Not all of Mr. Trump’s assertions are popular. A new Associated Press-NORC Center for Public Affairs Research poll found widespread disapproval of the Jan. 6 pardons and not much support for eliminating birthright citizenship.

But Jonathan Madison, who studies democracy and governance at the R Street Institute, a free-market research organization in Washington, said that Mr. Biden “used executive power in unprecedented ways” after the election and that “Trump’s first week in office has reinforced this shift” in power.

“Notably,” Mr. Madison added, “members of Congress from both parties have shown little inclination to challenge executive overreach when it comes from their own side.”

But Mr. Trump, so far, has proved far more effective at squelching opposition than Mr. Biden ever was. He dominates his own party as no president in generations. Through force of will and fear of reprisals, Mr. Trump has compelled Republicans to bend to his wishes repeatedly since his re-election, and even give support to cabinet nominees who would not have passed muster in the past, like Pete Hegseth for defense secretary.

Beyond his own party, Mr. Trump has forced technology billionaires, Wall Street tycoons, corporate executives and media owners who previously opposed him to show newfound deference and, in many cases, flood his political accounts with millions of dollars. The resistance that sprang up when he was first inaugurated eight years ago has faded, with many progressives and anti-Trump conservatives deflated or afraid of being targeted.

That leaves Mr. Trump as the single most important player in any decision he cares to involve himself in, whether it be who is the speaker of the House or what the fact-checking policies should be at Meta’s Facebook. Even the bureaucracy is to be tamed if he has his way, as he moves to convert nonpartisan civil servants into political appointees answerable to him.
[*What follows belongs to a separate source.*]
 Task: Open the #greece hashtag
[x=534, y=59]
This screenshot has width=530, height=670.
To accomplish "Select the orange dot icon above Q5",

“We’re not talking about drilling for oil, where obviously he’s going to pursue different policies; we’re not talking about supporting Ukraine,” said Michael J. Klarman, a professor of legal history at Harvard Law School. “These are all signs that he’s not going to have opposition from the Republican Party, he’s not going to have opposition from the civil service, he’s not going to have opposition from the media. Those are all part of the authoritarian playbook.”

Mr. Trump’s allies reject the notion that he has authoritarian aspirations. After all, he is still subject to the 22nd Amendment, which bars him from running again in four years. Yet just last week, Representative Andy Ogles of Tennessee, introduced a constitutional amendment to allow Mr. Trump to run for a third term.

It has no realistic chance of passing, but as it happens, the congressman’s campaign finances are under investigation by the F.B.I., a bureau overseen by the new president. “It would be my greatest honor to serve not once but twice,” Mr. Trump told an audience on Saturday. “Maybe three times.”